Exercise requirements ▸ Look below for the line that contains "Inicio (28, 115)", then copy it and each following line exactly, through and including the line that contains "[tiktok SOMOS DEPORTES] (298, 2117)".

* * *

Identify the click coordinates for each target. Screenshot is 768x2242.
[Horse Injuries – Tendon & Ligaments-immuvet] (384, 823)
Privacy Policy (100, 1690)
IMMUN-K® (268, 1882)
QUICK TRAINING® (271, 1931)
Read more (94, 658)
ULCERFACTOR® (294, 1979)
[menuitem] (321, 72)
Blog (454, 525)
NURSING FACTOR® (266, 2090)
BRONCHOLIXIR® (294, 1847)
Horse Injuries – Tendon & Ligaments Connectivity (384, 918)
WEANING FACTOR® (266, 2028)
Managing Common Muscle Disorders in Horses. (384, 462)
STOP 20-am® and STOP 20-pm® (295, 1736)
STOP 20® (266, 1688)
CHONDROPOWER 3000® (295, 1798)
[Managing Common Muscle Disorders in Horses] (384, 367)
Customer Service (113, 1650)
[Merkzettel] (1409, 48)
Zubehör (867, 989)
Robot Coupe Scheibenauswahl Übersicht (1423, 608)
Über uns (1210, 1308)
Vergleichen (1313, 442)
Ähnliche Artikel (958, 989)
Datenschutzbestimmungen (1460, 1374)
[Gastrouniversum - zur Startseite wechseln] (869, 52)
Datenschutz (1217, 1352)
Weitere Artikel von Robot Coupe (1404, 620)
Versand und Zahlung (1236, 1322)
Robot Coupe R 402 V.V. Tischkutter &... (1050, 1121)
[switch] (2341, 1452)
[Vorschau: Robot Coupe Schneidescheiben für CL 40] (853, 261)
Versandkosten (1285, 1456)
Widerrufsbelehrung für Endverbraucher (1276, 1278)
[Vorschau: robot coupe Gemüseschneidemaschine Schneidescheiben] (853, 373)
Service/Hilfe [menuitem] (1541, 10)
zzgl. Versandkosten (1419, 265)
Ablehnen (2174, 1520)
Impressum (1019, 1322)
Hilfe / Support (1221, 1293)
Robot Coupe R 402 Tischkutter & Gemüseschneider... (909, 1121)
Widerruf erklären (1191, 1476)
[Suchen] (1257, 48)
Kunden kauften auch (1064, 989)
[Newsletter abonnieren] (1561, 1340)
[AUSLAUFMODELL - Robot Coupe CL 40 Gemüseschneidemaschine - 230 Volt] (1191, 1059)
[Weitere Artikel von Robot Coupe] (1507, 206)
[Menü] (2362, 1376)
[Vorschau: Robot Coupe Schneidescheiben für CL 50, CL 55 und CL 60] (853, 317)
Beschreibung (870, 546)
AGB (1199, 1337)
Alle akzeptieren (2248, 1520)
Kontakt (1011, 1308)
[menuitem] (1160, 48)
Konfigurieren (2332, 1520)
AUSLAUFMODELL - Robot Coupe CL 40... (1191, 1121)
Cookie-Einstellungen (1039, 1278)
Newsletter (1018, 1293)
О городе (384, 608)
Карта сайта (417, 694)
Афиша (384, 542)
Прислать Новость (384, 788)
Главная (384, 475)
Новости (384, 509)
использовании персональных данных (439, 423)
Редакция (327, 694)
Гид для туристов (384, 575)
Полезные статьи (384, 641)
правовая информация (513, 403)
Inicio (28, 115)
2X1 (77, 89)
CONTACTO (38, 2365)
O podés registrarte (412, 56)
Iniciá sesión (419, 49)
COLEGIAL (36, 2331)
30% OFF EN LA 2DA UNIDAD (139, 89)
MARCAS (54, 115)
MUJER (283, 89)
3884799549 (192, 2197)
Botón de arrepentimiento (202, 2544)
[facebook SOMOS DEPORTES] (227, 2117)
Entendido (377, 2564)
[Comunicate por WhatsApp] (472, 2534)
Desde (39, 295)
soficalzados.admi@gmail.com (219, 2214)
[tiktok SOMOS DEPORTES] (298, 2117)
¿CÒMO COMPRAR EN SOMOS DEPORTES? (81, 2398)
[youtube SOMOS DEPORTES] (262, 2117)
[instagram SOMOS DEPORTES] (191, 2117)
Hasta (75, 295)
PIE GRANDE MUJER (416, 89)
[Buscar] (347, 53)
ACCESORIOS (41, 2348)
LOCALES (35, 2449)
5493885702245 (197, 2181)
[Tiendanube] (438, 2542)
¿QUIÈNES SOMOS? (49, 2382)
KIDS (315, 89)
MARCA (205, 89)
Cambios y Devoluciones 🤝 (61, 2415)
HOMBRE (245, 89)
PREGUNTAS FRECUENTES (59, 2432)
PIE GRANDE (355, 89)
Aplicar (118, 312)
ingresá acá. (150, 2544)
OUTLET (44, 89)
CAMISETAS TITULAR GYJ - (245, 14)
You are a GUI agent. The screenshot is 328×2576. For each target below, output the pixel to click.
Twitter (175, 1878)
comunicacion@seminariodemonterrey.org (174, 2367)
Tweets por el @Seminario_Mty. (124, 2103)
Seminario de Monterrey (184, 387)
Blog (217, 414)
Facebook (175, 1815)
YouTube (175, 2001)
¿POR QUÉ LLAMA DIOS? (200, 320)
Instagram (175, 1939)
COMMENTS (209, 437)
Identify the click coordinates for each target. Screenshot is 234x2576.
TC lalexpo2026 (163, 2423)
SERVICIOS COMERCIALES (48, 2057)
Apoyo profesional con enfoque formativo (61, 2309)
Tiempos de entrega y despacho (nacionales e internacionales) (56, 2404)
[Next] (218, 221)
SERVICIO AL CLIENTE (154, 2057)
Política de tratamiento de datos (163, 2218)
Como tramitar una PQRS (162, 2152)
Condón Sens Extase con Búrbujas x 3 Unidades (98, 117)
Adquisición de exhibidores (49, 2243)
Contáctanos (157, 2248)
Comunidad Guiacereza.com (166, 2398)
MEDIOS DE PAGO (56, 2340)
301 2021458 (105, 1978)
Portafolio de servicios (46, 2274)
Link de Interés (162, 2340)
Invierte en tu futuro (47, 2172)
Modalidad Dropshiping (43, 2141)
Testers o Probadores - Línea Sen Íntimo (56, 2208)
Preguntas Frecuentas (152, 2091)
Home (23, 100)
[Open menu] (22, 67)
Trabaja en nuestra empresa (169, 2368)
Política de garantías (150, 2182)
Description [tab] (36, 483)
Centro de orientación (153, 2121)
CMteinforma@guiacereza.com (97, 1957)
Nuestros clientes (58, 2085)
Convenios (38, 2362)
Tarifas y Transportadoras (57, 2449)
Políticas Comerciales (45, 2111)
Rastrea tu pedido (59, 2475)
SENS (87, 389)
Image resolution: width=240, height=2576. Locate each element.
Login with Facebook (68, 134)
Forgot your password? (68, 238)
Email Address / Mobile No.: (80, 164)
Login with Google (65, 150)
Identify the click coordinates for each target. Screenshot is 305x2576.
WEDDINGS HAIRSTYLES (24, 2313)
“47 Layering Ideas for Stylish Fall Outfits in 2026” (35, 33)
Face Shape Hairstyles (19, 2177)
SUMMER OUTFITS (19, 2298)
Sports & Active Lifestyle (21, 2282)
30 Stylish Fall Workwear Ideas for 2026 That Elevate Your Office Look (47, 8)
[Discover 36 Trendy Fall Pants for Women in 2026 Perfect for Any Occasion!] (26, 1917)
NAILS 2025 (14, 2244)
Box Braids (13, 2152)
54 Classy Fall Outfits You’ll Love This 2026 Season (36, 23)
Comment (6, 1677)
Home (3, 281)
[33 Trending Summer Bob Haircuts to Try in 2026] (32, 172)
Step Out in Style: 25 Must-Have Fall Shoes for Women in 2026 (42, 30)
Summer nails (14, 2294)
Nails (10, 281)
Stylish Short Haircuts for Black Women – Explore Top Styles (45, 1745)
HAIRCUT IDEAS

* * *

Exercise answer ▸
Inicio (28, 115)
2X1 (77, 89)
CONTACTO (38, 2365)
O podés registrarte (412, 56)
Iniciá sesión (419, 49)
COLEGIAL (36, 2331)
30% OFF EN LA 2DA UNIDAD (139, 89)
MARCAS (54, 115)
MUJER (283, 89)
3884799549 (192, 2197)
Botón de arrepentimiento (202, 2544)
[facebook SOMOS DEPORTES] (227, 2117)
Entendido (377, 2564)
[Comunicate por WhatsApp] (472, 2534)
Desde (39, 295)
soficalzados.admi@gmail.com (219, 2214)
[tiktok SOMOS DEPORTES] (298, 2117)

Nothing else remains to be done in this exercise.